Many policies are created without any basis for staff to understand why the policy exists.  For staff to effectively operate within most policies, a clear understanding of WHY is critical in daily decision making.  The unique and individual circumstances that occur in correctional facilities daily necessitates officers know more than just the WHAT which is generally only found in a policy statement.  NIJO includes rationale with each policy so staff is able to understand what is expected and why.  It also provides a strong basis and reference for officers to be able to effectively answer inmate grievances and make confident split second decisions on more difficult circumstances. 

Many jails rely on old policy and procedure which is based on outdated standards which are not based on case law specific to their state.  It is important for agencies to have policy and procedure that is in accordance with federal laws and their specific statutes and circuit court rulings.

Take, for example, what has happened with strip searches in recent years in the 9th Circuit. Two months after a dramatic ruling, the court revised the decision. How did those changes affect a jails policy and procedure? It takes the average person 10 hours per week in the law library to stay updated and current with correctional law. The majority of jails report this is not remotely possible. Yet it is a necessity to assist in mitigating and protecting against supervisor liability and reduce risk management exposure.

Without such processes in place, many agencies may only address outdated policy and procedure deficiencies reactively, often in response to incidents, adverse media coverage, or legal action.
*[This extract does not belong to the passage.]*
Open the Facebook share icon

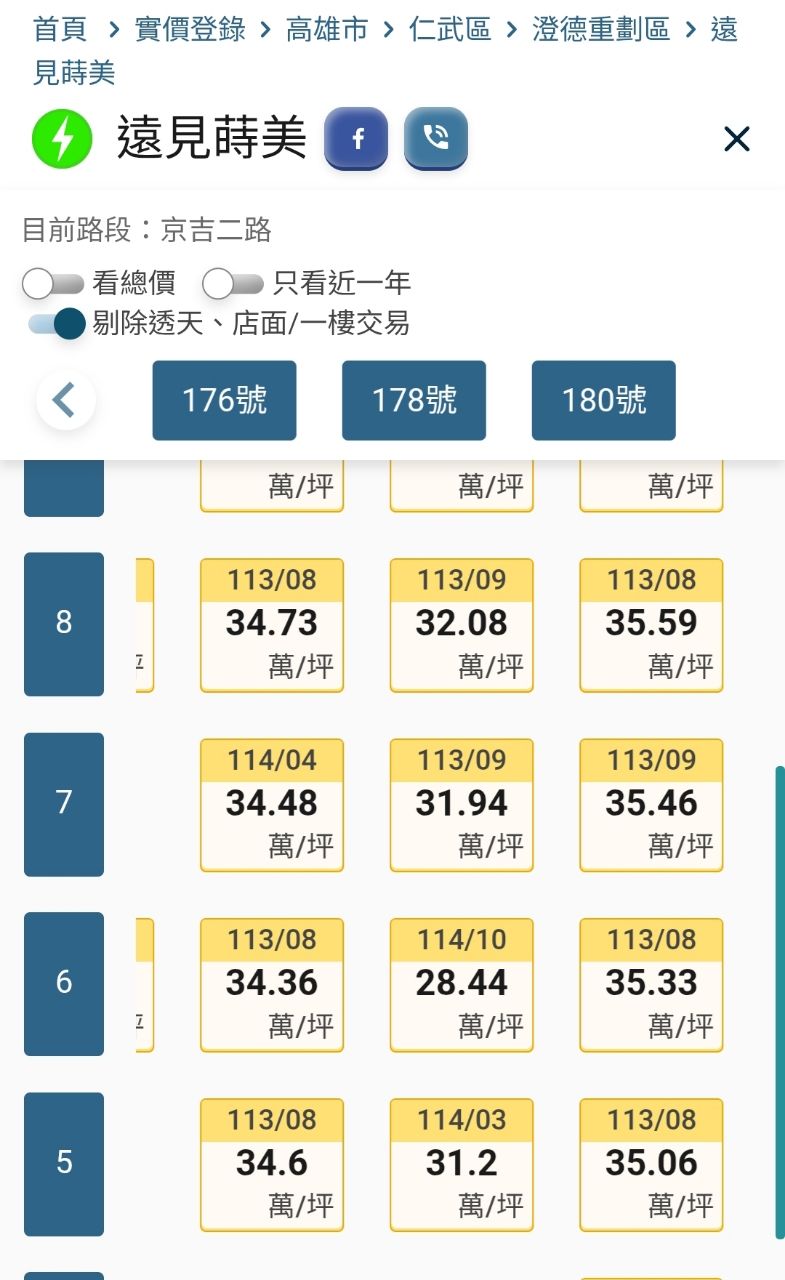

Updated legal-based policy coupled with training is the best defense jail administrators can have for a successful defense.

Many administrators have questioned why a national set of policy isn’t developed. The National Institute for Jail Operations recognizes “National Policy” would not be upheld in court because such policy could not be based on the laws specific to every county jail. A jail in the 11th Circuit, for example, must adhere to the 11th Circuit rulings and their own state statutes while a jail in the 6th Circuit is responsible to administering the law according to their own state and Circuit Court law, which may not necessarily agree with other circuit court rulings. If you are interested in creating legal based policy for your agency, jail or state sheriffs’ association, contact NIJO staff with more details and information. Policy has been created for a number of requesting agencies and states at rates as low as $175 per policy! To find out more about NIJO Policy and Procedures development and resources available to jails and detention facilities, please contact NIJO.
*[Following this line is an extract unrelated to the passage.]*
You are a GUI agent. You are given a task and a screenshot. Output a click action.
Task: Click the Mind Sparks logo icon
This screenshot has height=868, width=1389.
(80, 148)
Each correctional facility is built with differing physical layouts, populations, programming, staffing, and available resources which all pose unique challenges. NIJO tailors policy and procedure to each jail’s specific needs and circumstances.

Some jails may have a policy writer with solid writing skills but lacks the legal knowledge or expertise in a specific area. Other jails may lack a staff member who has the expertise and time required to create and maintain policies and procedures. Some may have a well-developed existing policy and procedure manual which only requires minor modifications in a specific area. Another facility may have no policy whatsoever and is starting from scratch. Whether the jail’s policy manual is completely outdated or just needs adjustments in certain areas as case law changes, NIJO offers customized options for agencies based on those needs and resources.

Collaboration between policy writers and correctional experts is key to bridging the gap between policy development and effective implementation. Agencies that use NIJO Legal-Based Policies and Procedures see marked improvement in every facet of their jail’s operations.